An example might help. Consider the text $probability$. If we thought of all letters as distinct: $p\ r\ o\ b_1\ a\ b_2\ i_1\ l\ i_2\ t\ y$, then there would be $11!$ permutations.
But this overcounts, as not all letters are distinct. In particular, amongst the $11!$ factorial arrangements above, we have both $\eqalign{ &r\ p\ o\ b_1\ a\ b_2\ \color{maroon}{i_1}\ l\ \color{maroon}{i_2}\ t\ y\cr &r\ p\ o\ b_1\ a\ b_2\ \color{maroon}{i_2}\ l\ \color{maroon}{i_i}\ t\ y\cr} $ For any particular arrangement amongst the $11!$ arrangements of the letters, we can find one other (by permuting the $i$'s) that is the same when we regard the $i$'s as indistinguishable.
So we've over counted by a factor of 2. Similarly, because there are two $b$'s, we overcounted by another factor of 2.
So, the correct number of arrangements is $11!\over 2\cdot2$.

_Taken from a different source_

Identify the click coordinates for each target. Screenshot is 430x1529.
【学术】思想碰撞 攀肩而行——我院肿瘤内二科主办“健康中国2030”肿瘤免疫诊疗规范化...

A similar argument can be made to establish the formula that Hooked gives in his answer. In particular if one letter was repeated thrice, then if we found the number of arrangements where we thought of all letters as distinct, we would have over counted by a factor of $3!$; since there are $3!$ ways to permute the three repititions of the letter.